I can still hear the sound of all hands yelling "PUSSY" at the top if their voice(Jester)


----------



## Ron Stringer (Mar 15, 2005)

Sea Containers had a couple of ships ferrying coal into Dover. Since each would be transiting the busy Dover Straits daily and would be in port every other day, it was decided by MIMCo to ask the owners for their permission to install and early Predictor ARPA on board one of the ships during its development. This was duly granted and for several months while the equipment was on trial, development engineers from Chelmsford visited Dover each time the ship docked, to examine the equipment and obtain user-reports.
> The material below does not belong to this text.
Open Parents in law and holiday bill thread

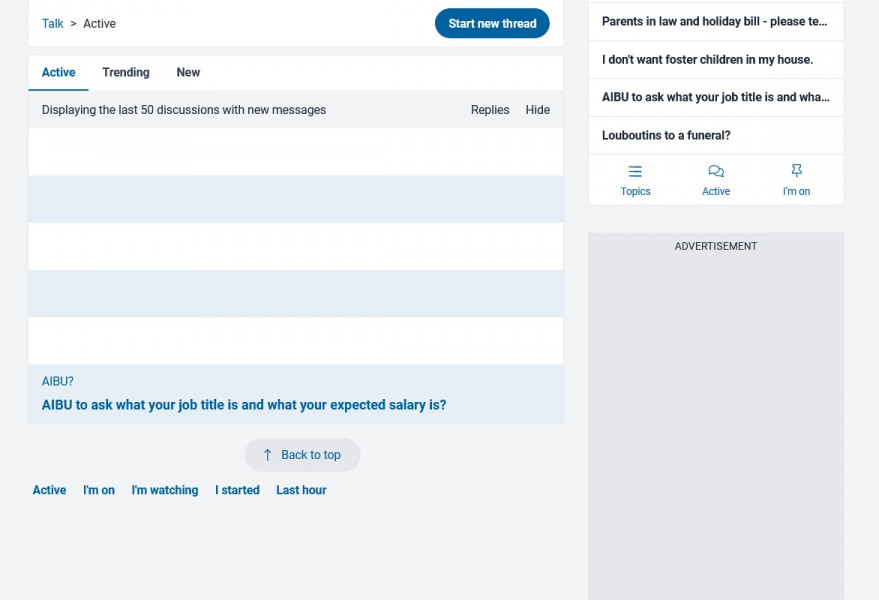[714, 22]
Those engineers found their visits to be a life-enhancing experience. It was the first time many of them had seen hard-porno films anywhere, let alone being projected in the mess-room of a ship while breakfast was being served.


----------



## sparkie2182 (May 12, 2007)

"hard-porno films"

I'm shocked.


----------



## Dickyboy (May 18, 2009)

"Two for the Road" was one of my favourites. Romcom road movie, set in Europe about a couples over several years.


----------



## Paul Braxton (Jul 21, 2005)

"Black Christmas", and of course, "Butch Cassidy...etc." Two of my favourites. The former was really creepy, even when I'd shown it a couple of times. Never seen it on TV, but always hoping..
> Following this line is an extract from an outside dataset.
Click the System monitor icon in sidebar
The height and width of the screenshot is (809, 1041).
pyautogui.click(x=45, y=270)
Film showings and mail arrivals. Both highlights of life at sea. Downside: lugging heavy Walport boxes along wharves and up and down other ships' gangways for exchange. But all so much better than TV though, or videos. Neither had the same effect of a kind of magic that films had.


----------



## dannic (Mar 10, 2013)

RMM said:


> Remember how on some ships the R/O would double as projectionist and show films to his shipmates.
> 
> Films I remember seeing from the 60s are: How To Murder Your Wife; Guns At Batasi, Morituri; Hot Enough For June; Two Weeks In Another Town and The Professionals.
> 
> ...


First trip cadet, we had the job of setting up and showing film. Saturday night, but not a problem as projector was on bar ….and we were behind it! Got very good at opening fridge door silently or during noisy part of movie. 3rd reel often went wrong though!
Dannic


----------



## sparkie2182 (May 12, 2007)

Ch. Steward coming around between reels with tubs of ice cream.
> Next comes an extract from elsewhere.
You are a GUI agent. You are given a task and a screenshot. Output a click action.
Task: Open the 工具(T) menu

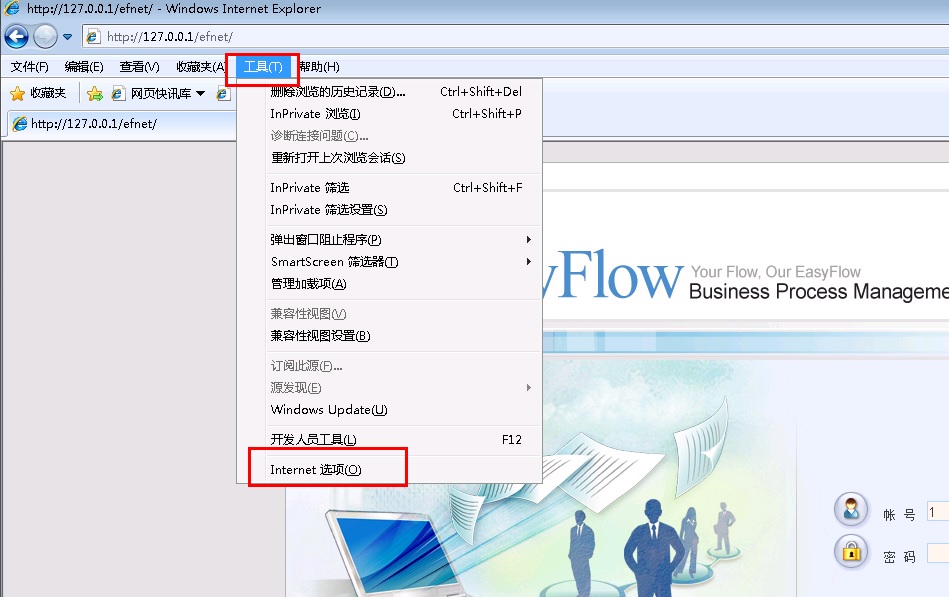coord(262,67)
Offensive language that would make a black premier league footballer phone his agent everytime the film splicing split.


----------



## Engine Serang (Oct 15, 2012)

In the mid 70's when in Gavle in Sweden a chap used to come onboard and show Adult films in the Smokeroom. He charged for his services and everyone was more than willing to throw a few bob into his hat. Mary Millington was a great favourite.


----------



## ALBY2 (Feb 26, 2009)

Remember one very funny film which doesn't seem to be available anywhere now is “The great scout and Cat House Thursday” starring Oliver Reed as a Red Indian scout with a dose trying to give it back to the white man as revenge.


----------



## rknibbs (Mar 11, 2006)

Once had an RO from a Russian tanker in the Gulf ask if we wanted to swap films. OK I said, he asked what films we had and I told him we had a couple of Jame Bond films and a western. He left saying he didn't the James Bond films because the Russians always lose!


----------



## n. liddell (sparks) (Nov 21, 2008)

remember going aft to show films to the indian crew. They loved the westerns. it was like Saturday morning at the flicks when we were kids. I don't know what they were smoking ,but it wasn't Golden Virginia. My head was spinning as I walked back midships


----------



## sparkie2182 (May 12, 2007)

I exchanged with quite a few Russian ships......though they only had their own Russian films to offer which were useless to us....... they were housed in metal cases much like Jerry cans. 
I doubt most of the crews had much grasp of English so they must have been "short of a treat" 
to bother watching. 
In Basra when I was invited on board the Soviet ship.... I was given a tour of the ship..... met many of the appreciative crew (male and female) and ended up in the choffs cabin until a head appeared around the door....... the "doctor", the choff informed me. 
Shortly after I was back on the quayside having been escorted ashore by an apologetic bunch of sailor men/women..... all carrying bottles of Cuban rum for me. 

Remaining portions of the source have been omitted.